The constant speed control employs the wavelength (period) of a tracking error signal described later. Further, after a lapse of a prescribed time from when the driving kick signal is applied to the motor, the kick signal is applied to the actuator so that the moving control of the lens of the thread and actuator is started.
The irradiating position of the light beam successively traverses the tracks formed on the recording face of the optical disk. A mirror section which totally reflects the light beam is formed between the adjacent tracks. On the basis of the amount of light reflected from the optical disk, a sinusoidal tracking error signal (TE signal) is obtained which represents that the lens center traversed the track. The tracking error signal is created by a wavelength whenever the lens center traverses the track. Therefore, by counting the number of the waves of the tracking error signal, the number of the tracks which the lens center has traversed is obtained. Further, on the basis of the wavelength (period) of the tracking error signal, the moving speed of the lens relative to the optical disk is obtained.
Immediately before starting the track jump, the optical disk device computes the number of tracks over which the lens center must move to reach the target track. Concretely, the number of tracks to move is computed on the basis of a difference between the track address representative of the present track position and that representative of the target track position.
When the lens center approaches the target track to a certain degree, the optical disk device brakes the motor to stop the thread beforehand. For example, when the lens center reaches the track located 100 tracks before the target track, the thread is stopped. Thus, the pick-up head body moves to the vicinity of the target track.
In this case, the optical disk device does not stop the movement of the lens by the actuator, but continues the movement of the lens toward the target track.

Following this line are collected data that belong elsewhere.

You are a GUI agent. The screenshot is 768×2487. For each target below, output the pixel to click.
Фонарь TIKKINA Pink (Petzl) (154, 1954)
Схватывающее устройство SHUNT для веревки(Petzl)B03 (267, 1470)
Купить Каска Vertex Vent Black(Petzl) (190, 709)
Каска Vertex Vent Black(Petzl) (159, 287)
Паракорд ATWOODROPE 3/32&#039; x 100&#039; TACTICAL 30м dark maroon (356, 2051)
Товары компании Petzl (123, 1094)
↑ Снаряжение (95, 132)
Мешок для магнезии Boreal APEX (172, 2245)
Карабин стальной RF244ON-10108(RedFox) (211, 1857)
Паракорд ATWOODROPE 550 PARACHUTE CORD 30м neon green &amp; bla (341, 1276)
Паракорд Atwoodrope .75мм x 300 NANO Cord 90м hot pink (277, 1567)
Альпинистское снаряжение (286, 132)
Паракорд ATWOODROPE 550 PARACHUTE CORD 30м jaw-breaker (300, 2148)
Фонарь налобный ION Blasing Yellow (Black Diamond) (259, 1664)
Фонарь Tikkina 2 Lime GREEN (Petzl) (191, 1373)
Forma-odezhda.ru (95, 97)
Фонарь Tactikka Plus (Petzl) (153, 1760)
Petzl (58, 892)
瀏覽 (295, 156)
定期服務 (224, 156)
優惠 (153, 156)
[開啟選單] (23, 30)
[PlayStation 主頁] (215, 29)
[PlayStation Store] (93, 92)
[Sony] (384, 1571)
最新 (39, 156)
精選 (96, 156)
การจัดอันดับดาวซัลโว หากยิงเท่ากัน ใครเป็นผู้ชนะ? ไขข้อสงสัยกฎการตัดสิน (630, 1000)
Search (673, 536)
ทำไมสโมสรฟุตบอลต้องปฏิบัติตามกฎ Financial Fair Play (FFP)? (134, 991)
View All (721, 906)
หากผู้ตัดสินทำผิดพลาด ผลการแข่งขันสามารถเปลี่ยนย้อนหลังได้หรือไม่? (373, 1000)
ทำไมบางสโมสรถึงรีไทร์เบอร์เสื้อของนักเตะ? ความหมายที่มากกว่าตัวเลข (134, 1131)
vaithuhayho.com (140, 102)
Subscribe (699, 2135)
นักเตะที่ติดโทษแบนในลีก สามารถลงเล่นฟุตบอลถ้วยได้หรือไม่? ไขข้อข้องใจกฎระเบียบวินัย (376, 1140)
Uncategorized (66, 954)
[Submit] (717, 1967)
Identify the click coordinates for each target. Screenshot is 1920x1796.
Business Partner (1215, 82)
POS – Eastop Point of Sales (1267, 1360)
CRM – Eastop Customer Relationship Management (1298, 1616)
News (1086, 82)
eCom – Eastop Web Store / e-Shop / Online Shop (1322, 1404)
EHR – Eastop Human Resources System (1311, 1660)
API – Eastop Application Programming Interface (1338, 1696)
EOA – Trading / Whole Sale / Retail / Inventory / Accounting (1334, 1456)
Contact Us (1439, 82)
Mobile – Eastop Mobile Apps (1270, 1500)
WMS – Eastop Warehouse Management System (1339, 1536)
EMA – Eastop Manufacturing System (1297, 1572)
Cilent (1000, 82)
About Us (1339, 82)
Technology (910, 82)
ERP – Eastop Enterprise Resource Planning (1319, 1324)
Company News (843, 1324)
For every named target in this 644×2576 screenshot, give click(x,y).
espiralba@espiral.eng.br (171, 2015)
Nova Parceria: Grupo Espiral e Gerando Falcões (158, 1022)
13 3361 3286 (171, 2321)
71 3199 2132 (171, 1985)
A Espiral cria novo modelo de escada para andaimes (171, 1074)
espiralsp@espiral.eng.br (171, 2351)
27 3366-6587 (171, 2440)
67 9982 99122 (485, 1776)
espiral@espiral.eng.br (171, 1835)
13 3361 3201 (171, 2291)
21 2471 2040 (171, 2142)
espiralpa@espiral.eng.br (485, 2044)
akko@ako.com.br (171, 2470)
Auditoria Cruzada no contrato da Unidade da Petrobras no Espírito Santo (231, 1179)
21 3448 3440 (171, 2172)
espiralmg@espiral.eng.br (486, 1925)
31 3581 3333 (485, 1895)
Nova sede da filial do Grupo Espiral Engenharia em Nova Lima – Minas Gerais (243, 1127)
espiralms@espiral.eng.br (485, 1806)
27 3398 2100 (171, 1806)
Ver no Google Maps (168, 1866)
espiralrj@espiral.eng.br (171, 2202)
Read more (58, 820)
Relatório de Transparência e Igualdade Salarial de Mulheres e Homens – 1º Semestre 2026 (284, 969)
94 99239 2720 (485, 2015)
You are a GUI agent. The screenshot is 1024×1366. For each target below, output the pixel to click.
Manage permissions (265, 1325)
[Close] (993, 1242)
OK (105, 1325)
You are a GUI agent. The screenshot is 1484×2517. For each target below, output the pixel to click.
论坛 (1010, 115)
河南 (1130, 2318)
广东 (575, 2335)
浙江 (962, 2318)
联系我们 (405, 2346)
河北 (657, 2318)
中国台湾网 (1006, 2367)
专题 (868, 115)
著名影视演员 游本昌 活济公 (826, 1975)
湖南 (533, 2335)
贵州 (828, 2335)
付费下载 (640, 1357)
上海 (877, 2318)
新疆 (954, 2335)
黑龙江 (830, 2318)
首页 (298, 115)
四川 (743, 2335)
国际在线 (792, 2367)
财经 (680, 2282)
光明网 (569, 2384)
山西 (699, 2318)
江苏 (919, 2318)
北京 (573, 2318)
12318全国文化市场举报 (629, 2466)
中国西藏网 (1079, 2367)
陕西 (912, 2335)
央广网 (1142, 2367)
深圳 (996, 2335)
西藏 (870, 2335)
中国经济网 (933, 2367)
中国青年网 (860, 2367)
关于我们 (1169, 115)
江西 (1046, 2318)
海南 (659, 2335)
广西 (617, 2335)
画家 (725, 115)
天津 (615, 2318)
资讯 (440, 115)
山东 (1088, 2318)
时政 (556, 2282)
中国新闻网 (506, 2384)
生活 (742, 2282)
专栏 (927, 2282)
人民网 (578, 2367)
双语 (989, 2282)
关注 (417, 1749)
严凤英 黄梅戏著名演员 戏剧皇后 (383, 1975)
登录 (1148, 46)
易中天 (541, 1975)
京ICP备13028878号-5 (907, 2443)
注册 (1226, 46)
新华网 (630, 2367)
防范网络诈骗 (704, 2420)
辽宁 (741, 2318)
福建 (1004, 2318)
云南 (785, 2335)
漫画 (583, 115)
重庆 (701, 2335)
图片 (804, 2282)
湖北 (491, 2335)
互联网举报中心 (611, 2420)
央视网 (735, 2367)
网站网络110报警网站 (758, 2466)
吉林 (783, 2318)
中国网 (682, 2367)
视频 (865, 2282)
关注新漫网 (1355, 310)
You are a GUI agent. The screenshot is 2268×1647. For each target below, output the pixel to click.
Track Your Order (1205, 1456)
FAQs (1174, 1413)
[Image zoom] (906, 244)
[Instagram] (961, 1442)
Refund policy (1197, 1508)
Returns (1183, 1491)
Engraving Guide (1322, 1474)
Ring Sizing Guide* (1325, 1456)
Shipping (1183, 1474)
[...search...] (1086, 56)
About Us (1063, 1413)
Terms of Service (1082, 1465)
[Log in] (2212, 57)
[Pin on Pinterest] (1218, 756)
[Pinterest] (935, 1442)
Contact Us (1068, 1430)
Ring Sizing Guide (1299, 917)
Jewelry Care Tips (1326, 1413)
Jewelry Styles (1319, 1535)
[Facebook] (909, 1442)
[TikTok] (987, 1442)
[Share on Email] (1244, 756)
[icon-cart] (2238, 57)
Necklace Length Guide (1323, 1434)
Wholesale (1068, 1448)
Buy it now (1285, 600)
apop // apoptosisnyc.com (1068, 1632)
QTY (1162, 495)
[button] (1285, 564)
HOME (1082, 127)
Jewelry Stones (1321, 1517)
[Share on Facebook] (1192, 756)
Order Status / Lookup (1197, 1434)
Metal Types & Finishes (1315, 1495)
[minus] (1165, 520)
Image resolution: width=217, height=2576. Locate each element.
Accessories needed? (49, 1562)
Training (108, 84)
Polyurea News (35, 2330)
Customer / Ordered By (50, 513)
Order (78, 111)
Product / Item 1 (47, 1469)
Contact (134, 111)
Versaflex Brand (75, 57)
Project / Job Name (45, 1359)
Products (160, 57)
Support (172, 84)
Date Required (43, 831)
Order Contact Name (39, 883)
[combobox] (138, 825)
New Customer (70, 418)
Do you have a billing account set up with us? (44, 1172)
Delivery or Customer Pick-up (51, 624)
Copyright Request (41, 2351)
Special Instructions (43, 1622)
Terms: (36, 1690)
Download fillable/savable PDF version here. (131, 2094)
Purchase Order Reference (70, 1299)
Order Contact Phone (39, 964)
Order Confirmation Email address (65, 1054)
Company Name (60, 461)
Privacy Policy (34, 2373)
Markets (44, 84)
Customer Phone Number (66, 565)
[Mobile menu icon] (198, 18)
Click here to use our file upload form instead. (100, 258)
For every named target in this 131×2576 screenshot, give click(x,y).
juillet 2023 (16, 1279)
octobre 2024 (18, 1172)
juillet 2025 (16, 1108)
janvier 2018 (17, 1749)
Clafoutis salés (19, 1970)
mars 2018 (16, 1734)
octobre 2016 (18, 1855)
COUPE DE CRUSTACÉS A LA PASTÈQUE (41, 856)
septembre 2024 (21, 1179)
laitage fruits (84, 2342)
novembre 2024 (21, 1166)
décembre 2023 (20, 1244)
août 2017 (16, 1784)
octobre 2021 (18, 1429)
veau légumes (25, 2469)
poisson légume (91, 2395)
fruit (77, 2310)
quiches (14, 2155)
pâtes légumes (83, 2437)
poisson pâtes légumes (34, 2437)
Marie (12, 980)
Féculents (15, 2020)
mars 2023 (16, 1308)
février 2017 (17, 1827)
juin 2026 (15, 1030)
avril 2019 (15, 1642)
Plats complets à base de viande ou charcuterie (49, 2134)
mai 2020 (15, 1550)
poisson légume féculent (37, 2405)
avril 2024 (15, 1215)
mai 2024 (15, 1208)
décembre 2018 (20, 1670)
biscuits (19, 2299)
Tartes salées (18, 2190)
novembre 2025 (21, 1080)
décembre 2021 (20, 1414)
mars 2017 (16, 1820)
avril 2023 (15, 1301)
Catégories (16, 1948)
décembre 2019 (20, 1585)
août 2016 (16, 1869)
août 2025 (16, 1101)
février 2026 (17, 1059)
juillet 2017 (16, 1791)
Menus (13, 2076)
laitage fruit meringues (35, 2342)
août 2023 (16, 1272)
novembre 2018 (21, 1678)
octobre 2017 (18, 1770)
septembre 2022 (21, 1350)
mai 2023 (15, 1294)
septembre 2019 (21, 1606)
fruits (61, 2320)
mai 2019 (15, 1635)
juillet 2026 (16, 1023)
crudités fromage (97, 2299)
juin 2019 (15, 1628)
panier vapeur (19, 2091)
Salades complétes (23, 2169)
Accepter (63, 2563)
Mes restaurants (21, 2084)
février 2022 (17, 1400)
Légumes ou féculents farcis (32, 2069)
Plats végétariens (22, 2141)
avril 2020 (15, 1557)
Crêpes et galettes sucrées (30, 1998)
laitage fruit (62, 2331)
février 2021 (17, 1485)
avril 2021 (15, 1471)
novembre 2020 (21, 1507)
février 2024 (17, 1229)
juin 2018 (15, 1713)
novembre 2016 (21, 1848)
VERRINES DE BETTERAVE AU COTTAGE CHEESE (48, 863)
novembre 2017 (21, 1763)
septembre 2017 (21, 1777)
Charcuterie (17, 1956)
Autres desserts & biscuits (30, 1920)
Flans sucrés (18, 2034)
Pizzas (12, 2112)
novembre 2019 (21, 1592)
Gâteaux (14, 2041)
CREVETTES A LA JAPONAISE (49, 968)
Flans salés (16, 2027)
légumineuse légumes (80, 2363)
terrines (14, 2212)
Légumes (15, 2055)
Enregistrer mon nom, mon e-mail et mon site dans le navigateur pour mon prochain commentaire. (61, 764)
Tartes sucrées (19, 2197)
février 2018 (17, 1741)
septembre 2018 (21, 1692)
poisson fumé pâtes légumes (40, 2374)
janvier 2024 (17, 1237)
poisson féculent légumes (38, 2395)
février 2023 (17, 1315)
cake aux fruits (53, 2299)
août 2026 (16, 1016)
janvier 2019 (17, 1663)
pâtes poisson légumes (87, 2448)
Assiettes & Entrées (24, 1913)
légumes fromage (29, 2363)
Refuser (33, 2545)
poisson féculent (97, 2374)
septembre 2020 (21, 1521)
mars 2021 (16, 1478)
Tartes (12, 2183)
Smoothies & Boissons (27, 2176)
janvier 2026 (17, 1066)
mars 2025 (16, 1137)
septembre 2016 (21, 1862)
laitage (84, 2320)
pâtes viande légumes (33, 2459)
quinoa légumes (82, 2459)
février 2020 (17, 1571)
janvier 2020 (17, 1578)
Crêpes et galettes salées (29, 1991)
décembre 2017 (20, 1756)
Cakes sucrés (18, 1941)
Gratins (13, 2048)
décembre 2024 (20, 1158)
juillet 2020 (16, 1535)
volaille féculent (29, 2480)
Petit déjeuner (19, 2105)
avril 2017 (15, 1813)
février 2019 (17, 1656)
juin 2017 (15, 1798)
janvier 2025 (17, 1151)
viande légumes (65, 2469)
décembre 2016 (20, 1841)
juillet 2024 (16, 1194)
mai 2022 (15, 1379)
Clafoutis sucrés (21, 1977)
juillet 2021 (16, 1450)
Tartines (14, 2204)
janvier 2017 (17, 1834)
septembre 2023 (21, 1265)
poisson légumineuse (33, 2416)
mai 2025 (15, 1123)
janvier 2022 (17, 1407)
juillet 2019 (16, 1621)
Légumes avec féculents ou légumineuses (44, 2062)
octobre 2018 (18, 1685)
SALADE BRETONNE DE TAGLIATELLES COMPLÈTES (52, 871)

When the optical disk device judges that the lens center has reached the target track on the basis of the counted number of waves of the tracking error signal, it causes the lens center to track on the target track by tracking servo.
Meanwhile, when the driving kick signal is simultaneously applied to the thread and actuator, since the thread has poorer response than that of the actuator, the actuator starts to move before the thread starts to move. Therefore, the thread and the actuator move separately so that the subsequent control cannot be carried out appropriately. This presents a problem of greatly vibrating the lens and others. In such a case, there is strong possibility of the track jump ending in failure. In order to obviate such an inconvenience, a method has been proposed which applies the driving kick signal to the actuator after a lapse of a prescribed time after the driving kick signal has been applied to the thread as described above.
However, the time taken from when the driving kick signal is applied to the motor to when the thread starts to move is affected by the friction force generated when the thread is moved. The friction force varies according to the elements which constitute the thread. Therefore, the conventional method which applies the kick signal to the actuator after a lapse of a prescribed time provides some devices in which the thread has already moved excessively and some devices in which the thread does not almost move (there are unevenness among the devices). Thus, in order to control the thread and actuator in good balance, the above prescribed time from when the driving kick signal is applied to the motor to when the kick signal is applied to the actuator must be set for each device. This presents a problem of complicating the process of manufacturing the device body and hence cost-up.